◆ What you should do:
An exact transcription of every entry is required. Images are not part of it.

◆ Records to process:
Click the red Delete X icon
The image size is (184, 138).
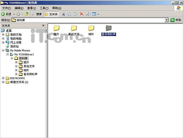pos(82,14)
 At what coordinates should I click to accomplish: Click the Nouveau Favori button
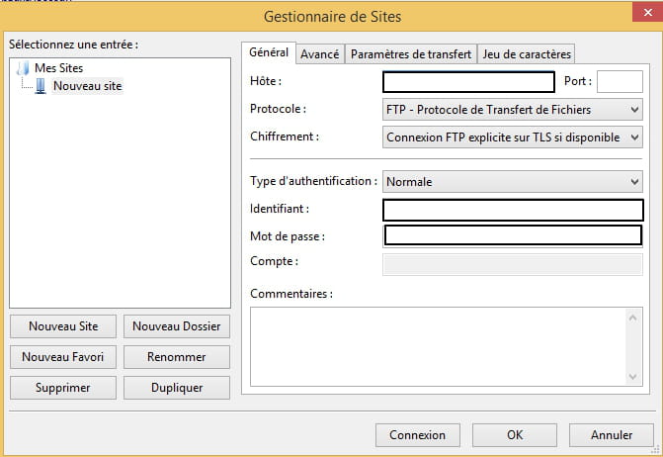[63, 357]
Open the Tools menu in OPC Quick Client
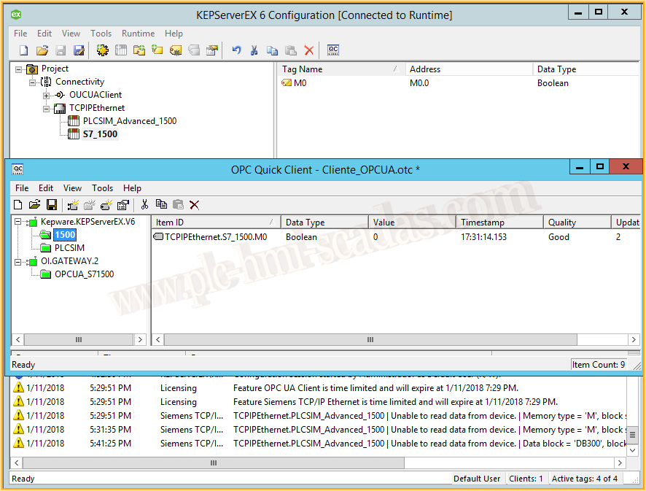 pos(102,188)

◆ Expected output:
Click the red Delete X icon
The image size is (184, 138).
pos(82,14)
 At what coordinates should I click to accomplish: Click the Nouveau Favori button
[63, 357]
Open the Tools menu in OPC Quick Client
 pos(102,188)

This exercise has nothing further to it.